Autre défi tenu haut la main par Cooke : ne pas présenter un monde binaire peuplé soit de ganaches militaires bornées, soit d’humanistes pacifistes uniques détenteurs de toute vérité. Cooke croit d’abord au courage, qui peut être de se battre mais aussi de refuser de se battre. A l’honnêteté. Au sacrifice. Des valeurs qu’on retrouve dans le texte qui clôture la trilogie :
« Aujourd’hui, c’est de courage dont nous avons besoin, non de suffisance. Il nous faut des leaders forts, pas des bonimenteurs. Notre pays doit choisir entre intérêt public et confort privé, entre grandeur et déclin national, entre l’air frais du progrès et l’atmosphère fétide de la « normalité », entre un dévouement convaincu et une médiocrité rampante. L’humanité entière attend notre décision. Nous ne pouvons trahir leur confiance. Nous ne risquons rien à essayer. »
Ces mots ne sont pas de Darwyn Cooke mais de John Kennedy. Le nouveau président des Etats-Unis avait tort. A ce beau jeu on risque tout simplement la mort. Il n’y avait pas de superhéros dans le ciel de Dallas (Texas), le 22 novembre 1963 à 12h30.

JPF

La Nouvelle Frontière 1, 2, 3 par Darwyn Cooke, Panini Comics (12,95 euros).

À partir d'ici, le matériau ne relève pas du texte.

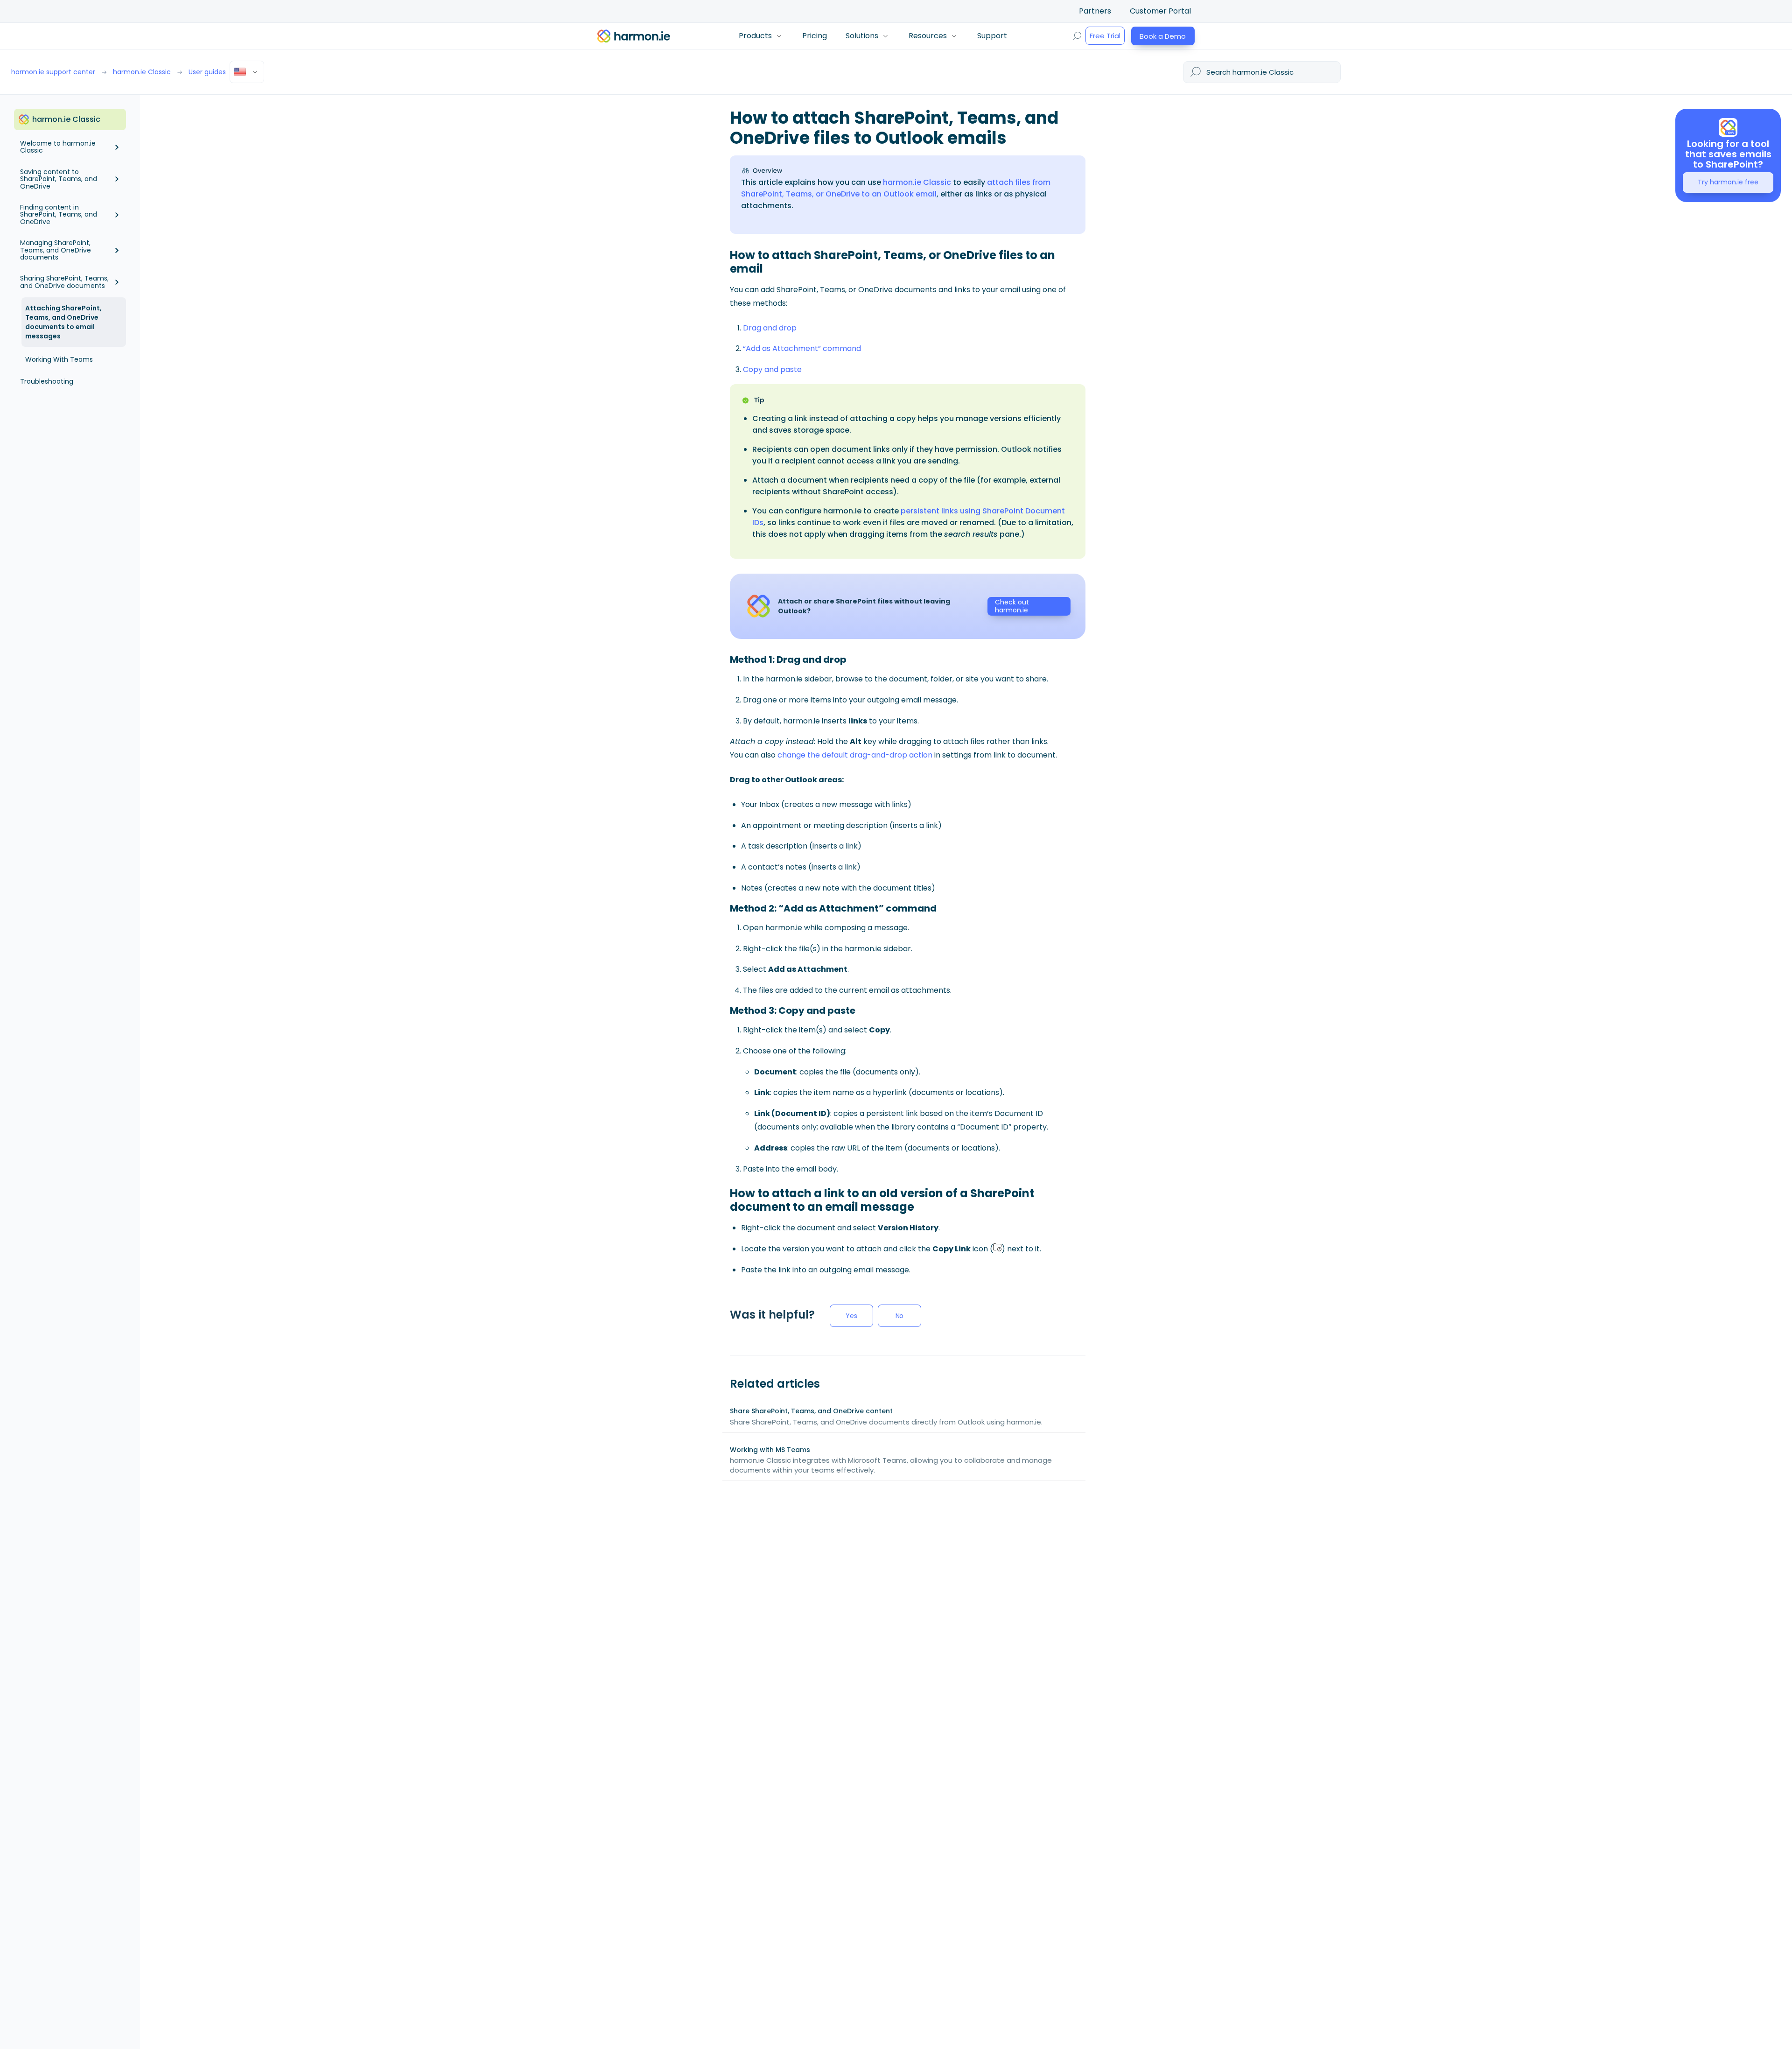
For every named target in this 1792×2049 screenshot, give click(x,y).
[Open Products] (779, 36)
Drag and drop (770, 328)
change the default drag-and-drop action (854, 755)
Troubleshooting (46, 381)
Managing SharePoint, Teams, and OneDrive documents (55, 250)
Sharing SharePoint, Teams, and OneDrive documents (64, 282)
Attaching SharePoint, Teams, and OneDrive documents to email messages (63, 322)
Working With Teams (59, 359)
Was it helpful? (772, 1315)
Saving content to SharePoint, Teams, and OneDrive (58, 179)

Images © 2006-2006 Panini FRance.
* C’est plutôt rare dans le comic : Darwyn Cooke aime travailler en solo. Après La nouvelle frontière, six épisodes de 64 planches chacune et son one-shot Catwoman, le grand braquage, après un Batman The Spirit en collaboration avec le scénariste Jeph Loeb, il signera la nouvelle série régulière The Spirit, le célèbre héros de l’immense Will Eisner. Catwoman et Serge Le Tendre s’en lèchent déjà les babines.